Traducción del inglés de Carlos Cámara




Los autores

Somadeva
Entre 1063 y 1081, un poeta bramán llamado Somadeva, protegido del rey Kashala de Cachemira, escribe en sánscrito una inmensa compilación de cuentos en verso: el Kathásaritságara" - "El océano de los cuentos" o, más exactamente, "El océano en el que confluyen los ríos de los cuentos". Muy poco es lo que inventa; pero casi en cada página se imponen la elegancia de su lengua, una refinada versificación y su constante y delicioso sentido del humor. El Kathásaritságara se compone de dieciocho libros o "ríos", compuestos, a su vez, de capítulos u "olas". A lo largo de los siglos, estos cuentos se han diseminado tanto en Oriente como en Occidente.

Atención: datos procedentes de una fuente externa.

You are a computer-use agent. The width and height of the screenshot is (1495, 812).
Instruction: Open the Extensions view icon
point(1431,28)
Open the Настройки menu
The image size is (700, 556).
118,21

Los hallamos en "Las mil y una noches", en los fabliaux franceses del Medioevo, en el "Decamerón", en Andersen y hasta en Thomas Mann.




Hans Christian Andersen

Una infancia miserable y una adolescencia ansiosa de abrirse camino en las artes marcaron los comienzos de un hombre destinado a la fama universal. Gracias al interés que despertaron sus primeros versos, Andersen obtuvo una beca para estudiar en la Universidad de Copenhague y a los veintidós años publicó un primer libro de versos. Finalizados sus estudios, viajó por Alemania, Francia e Italia y comenzó, a su regreso a Dinamarca, una brillante carrera de dramaturgo y novelista. Pero la fama mundial la deberá a sus Cuentos, publicados entre 1835 y 1872. En ellos la sátira y el sentido del humor se aúnan con lo fantástico y con la profundidad filosófica, reflejando su propia experiencia del sufrimiento humano y su aguda sensibilidad.